Après une faillite, une entreprise est rachetée. Un ouvrier estime qu'il est victime de discrimination parce que la nouvelle entreprise ne l'embauche pas.

[Cette décision a été obtenue grâce à la collecte de jurisprudence réalisée par les chercheurs du projet ‘Combattre la discrimination par le droit : l’expérience belge en question’ (PDR T.0197.19), financé par le Fonds de la recherche scientifique (FNRS) et coordonné par Julie Ringelheim et Jogchum Vrielink.]

Publié : 16/07/2019
Domaine(s) : Emploi
Critère(s) de discrimination : Racisme, Discrimination fondée sur la conviction religieuse ou philosophique
Infraction(s) à la loi : Discrimination (civil), Discrimination directe
Pouvoir judiciaire : Cour du travail
Juridiction : Bruxelles
Unia partie (civile) : non

Les faits

Après une faillite, une entreprise a été reprise. Une CCT a été conclue, stipulant qu'une partie des travailleurs serait réembauchée par la nouvelle entreprise.

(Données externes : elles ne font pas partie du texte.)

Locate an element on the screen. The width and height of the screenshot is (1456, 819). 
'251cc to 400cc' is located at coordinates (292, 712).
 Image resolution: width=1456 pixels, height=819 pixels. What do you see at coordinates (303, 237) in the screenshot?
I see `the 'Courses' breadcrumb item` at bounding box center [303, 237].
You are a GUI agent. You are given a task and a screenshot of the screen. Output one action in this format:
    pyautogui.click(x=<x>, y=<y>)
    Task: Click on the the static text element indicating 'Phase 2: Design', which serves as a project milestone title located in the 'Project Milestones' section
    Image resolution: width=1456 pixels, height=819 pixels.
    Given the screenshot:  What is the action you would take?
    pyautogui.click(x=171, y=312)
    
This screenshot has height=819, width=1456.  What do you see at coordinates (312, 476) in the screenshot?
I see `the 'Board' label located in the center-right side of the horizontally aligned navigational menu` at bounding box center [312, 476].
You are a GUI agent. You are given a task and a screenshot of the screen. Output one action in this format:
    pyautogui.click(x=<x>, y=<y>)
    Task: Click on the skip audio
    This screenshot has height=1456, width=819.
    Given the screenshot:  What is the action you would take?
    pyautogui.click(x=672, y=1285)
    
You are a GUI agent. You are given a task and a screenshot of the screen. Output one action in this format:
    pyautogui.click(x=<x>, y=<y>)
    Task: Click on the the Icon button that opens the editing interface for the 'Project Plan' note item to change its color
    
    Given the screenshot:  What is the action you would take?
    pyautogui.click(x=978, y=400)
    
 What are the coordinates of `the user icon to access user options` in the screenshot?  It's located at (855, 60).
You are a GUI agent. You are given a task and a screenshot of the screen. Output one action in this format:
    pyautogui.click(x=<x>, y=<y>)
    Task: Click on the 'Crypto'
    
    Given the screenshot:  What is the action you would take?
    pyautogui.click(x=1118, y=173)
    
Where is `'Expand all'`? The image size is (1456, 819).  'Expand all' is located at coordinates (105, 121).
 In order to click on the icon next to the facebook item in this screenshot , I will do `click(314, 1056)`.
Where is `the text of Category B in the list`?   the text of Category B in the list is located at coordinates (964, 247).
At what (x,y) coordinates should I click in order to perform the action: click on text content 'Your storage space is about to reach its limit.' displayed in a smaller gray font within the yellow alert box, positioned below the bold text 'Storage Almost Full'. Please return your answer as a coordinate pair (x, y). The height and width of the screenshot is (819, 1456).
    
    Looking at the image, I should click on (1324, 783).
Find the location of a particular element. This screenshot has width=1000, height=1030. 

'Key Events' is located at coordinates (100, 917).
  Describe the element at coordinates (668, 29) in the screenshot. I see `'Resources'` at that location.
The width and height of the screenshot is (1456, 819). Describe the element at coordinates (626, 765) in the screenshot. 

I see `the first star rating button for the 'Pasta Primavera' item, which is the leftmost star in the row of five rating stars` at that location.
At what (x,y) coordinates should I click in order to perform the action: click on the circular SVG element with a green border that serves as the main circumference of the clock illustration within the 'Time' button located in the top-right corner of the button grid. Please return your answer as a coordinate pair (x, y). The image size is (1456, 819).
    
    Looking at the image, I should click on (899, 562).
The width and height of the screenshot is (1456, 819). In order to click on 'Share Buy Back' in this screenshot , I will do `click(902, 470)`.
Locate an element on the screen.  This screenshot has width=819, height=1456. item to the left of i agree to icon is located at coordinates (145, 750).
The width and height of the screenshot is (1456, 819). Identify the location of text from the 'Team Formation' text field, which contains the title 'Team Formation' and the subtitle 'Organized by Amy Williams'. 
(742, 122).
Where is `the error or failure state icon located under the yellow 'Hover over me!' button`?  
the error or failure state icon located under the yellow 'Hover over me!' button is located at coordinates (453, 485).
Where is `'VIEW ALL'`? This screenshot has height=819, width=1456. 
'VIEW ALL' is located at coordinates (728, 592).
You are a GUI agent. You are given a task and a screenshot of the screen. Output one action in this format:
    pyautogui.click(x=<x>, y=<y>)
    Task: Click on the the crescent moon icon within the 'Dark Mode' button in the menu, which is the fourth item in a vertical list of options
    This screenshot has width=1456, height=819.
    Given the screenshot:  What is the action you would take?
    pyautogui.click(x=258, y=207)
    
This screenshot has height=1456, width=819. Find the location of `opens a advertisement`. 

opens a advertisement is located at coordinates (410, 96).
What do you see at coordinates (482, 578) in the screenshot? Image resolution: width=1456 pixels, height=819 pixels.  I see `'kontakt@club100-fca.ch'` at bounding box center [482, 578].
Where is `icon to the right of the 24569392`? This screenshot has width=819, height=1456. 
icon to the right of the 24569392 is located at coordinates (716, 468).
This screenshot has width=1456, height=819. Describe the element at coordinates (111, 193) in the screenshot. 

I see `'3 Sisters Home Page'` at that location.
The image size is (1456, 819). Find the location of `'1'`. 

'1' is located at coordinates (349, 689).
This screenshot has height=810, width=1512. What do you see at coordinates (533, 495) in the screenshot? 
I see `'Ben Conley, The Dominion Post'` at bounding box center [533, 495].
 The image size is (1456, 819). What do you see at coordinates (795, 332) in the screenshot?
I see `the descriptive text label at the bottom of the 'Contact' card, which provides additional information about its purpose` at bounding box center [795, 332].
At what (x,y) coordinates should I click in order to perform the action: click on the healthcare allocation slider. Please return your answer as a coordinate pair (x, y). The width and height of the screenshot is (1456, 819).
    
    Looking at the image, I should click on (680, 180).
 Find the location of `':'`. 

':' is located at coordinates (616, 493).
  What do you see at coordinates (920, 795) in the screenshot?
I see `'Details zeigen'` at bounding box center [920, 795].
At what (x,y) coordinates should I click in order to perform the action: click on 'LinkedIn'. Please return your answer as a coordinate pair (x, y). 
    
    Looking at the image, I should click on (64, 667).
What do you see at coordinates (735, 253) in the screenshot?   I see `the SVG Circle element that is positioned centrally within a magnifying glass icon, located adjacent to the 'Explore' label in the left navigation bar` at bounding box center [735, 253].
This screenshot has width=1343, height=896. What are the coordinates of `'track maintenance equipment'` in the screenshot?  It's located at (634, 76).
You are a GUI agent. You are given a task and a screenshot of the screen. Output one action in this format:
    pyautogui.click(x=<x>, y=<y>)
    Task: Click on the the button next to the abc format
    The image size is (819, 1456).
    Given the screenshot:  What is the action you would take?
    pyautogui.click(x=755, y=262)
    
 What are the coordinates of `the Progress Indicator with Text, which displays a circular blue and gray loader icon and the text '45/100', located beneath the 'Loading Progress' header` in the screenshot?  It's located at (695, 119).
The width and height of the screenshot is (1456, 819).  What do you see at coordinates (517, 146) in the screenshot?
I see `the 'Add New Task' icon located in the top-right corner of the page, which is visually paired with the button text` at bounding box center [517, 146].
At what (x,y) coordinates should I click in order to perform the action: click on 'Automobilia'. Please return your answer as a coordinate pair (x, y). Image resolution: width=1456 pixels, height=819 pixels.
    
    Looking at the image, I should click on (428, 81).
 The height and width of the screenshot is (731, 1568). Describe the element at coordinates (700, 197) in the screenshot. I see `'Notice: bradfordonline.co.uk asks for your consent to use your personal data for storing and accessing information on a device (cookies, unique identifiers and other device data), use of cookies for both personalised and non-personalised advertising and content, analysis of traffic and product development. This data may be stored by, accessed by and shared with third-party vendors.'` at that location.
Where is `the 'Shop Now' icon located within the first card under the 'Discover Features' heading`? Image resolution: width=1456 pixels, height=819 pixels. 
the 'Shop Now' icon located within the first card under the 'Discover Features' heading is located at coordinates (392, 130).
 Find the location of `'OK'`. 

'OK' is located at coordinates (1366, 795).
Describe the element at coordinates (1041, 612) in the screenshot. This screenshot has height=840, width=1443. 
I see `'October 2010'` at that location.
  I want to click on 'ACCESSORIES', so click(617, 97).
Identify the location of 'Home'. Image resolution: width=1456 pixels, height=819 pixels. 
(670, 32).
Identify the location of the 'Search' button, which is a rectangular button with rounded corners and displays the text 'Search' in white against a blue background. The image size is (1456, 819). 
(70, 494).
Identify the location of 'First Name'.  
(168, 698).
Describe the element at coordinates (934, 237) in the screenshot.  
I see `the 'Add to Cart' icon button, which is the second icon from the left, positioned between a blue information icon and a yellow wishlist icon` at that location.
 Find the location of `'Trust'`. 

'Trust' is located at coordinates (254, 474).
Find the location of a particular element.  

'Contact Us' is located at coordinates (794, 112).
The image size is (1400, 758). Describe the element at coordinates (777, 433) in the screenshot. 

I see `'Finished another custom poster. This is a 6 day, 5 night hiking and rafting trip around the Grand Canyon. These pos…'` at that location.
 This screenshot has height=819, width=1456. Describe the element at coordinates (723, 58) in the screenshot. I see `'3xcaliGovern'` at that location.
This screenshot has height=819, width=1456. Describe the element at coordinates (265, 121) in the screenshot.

Un travailleur qui n'a pas été réembauché a réclamé une indemnité de 200 000 euros pour violation de la CCT et de 25 000 euros pour discrimination.

Décision

À l'instar du tribunal du travail, la cour du travail a jugé que les demandes du travailleur étaient infondées.

Il n'y avait pas violation de la CCT. Le travailleur n'avait pas été engagé pour différentes raisons : son attitude agressive et insultante, son refus de participer au programme de réinsertion ...

Le travailleur n'a pas non plus pu prouver des faits susceptibles de laisser présumer une discrimination.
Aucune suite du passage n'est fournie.